Comme  d’autres,  vous  évoquez  un  nouveau  monde  qui  naîtra  de  cette  crise  planétaire.  Appliqués  au  monde de l’équitation, quels messages devront absolument être retenus de ceux que nous envoie l’actuelle crise ? 

C.  A.  : Ces  dernières  années,  la  communauté  équestre  n’avait  qu’un  mot  à  la  bouche  :  celui  du  bien-être  des chevaux. C’est une notion primordiale dans notre sport et il n’est pas question de la remettre en cause. D’énormes progrès ont été réalisés dans ce domaine, qui ont donné de la crédibilité et de la respectabilité à notre sport. Pour autant,  cette  notion  de  welfare  occupera  désormais  le  haut  des  priorités  avec  d’autres  objectifs  que  la  crise mondiale  que  nous  traversons  nous  pousse  à  prendre  davantage  en  compte.  Cette  crise  est  celle  de  la  sur-mondialisation, de la surconsommation, d’une bulle économique inexistante et irréelle, de l’irrespect de la nature, de  l’environnement  et  de  la  planète,  du  non-sens  finalement  de  nombreuses  de  nos  actions  et  de  notre  mépris pour les générations à venir. Je le répète : nous avons tout à réinventer, en trouvant une place pour notre sport dans  ce  nouveau  monde,  en  étant  conscients  que  ce  nouveau  monde  ne  tolérera  sans  doute  plus  nos  garden-parties,  nos  camions  qui  pourraient  transporter  des  maisons  mais  qui  ne  transportent  que  trois  chevaux,  nos structures ultra-éphémères surdéveloppées pour trois ou quatre jours de concours.  


Alors que rien ne vous y obligeait, vous venez d’annoncer l’annulation du Longines Masters de Lausanne. Pour quelles raisons ?

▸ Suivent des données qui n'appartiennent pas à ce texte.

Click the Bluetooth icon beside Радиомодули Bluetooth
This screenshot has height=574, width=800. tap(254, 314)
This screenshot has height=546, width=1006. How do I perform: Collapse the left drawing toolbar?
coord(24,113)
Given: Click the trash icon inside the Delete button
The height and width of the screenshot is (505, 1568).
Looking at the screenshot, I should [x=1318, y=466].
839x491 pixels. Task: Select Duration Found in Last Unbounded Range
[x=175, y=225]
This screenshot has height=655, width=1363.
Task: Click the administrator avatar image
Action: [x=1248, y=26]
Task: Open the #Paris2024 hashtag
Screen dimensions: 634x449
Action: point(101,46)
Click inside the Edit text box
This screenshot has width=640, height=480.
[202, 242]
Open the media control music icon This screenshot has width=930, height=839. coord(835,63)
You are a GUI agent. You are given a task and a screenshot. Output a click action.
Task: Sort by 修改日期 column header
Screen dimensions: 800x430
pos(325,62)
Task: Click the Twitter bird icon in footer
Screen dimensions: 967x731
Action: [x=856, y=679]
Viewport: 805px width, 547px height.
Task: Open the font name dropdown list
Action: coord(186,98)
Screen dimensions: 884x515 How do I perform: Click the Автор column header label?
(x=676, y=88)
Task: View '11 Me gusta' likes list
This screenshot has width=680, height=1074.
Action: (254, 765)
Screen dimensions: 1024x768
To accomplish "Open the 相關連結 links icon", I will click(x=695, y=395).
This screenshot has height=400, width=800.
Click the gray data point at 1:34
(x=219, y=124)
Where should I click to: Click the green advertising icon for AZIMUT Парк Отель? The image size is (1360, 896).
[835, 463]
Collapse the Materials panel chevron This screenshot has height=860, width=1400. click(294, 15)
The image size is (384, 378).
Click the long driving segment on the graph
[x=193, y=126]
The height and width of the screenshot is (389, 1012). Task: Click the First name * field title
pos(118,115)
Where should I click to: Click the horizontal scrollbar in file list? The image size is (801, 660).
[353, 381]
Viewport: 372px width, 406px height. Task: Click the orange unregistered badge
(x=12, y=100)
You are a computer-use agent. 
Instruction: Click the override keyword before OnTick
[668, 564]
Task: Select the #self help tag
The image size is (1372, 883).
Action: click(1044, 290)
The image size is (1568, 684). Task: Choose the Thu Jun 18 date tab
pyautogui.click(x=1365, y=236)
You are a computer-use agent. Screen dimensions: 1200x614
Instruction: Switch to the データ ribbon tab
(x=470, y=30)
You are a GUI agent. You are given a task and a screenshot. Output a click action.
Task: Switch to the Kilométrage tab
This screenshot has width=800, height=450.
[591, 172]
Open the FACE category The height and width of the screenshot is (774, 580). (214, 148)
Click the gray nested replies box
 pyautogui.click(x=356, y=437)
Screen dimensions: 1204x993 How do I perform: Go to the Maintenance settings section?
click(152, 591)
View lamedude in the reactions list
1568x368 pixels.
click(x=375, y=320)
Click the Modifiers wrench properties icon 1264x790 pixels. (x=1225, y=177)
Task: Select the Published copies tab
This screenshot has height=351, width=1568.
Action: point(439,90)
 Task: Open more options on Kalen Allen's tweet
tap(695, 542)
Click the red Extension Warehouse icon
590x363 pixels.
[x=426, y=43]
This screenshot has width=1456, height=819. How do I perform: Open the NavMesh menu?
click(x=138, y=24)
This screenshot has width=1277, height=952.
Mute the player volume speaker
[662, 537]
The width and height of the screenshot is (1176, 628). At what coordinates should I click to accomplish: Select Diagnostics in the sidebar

C. A. : Pour deux raisons. La première, c’est celle de la date, du 18 au 21 juin. À ce jour, nul n’est capable de savoir si  nous  serons  sortis  de  cette  crise,  si  nous  serons  capables  d’accueillir  des  chevaux  et  du  public,  et  de  livrer l’événement. Je répondrais : «Peut-être, c’est possible... Mais peut-être que non également». La deuxième raison, plus  fondamentale  encore,  était  celle  du  dialogue  avec  les  fournisseurs,  les  partenaires,  les  clients,  qui,  étant donné le contexte actuel, peuvent se montrer frileux, voire ne pas pouvoir intervenir du fait du confinement et/ou de  l’économie  à  l’arrêt.  Après  l’annulation  du  Longines  Masters  de  Hong  Kong  et  de  l’Asia  Horse  Week,  nous avons  avancé  avec  prudence  dans  l’organisation  du  Longines  Masters  de  Lausanne,  avec  la  passion  qui caractérise l’équipe qui m’entoure. Malgré tout, la sagesse nous pousse à renoncer à l’étape suisse de notre série cette année. Cette période est difficile, étrange : à nous, acteurs de la filière équestre mondiale, de tirer les bons enseignements et de commencer à construire dès aujourd’hui le monde d’après.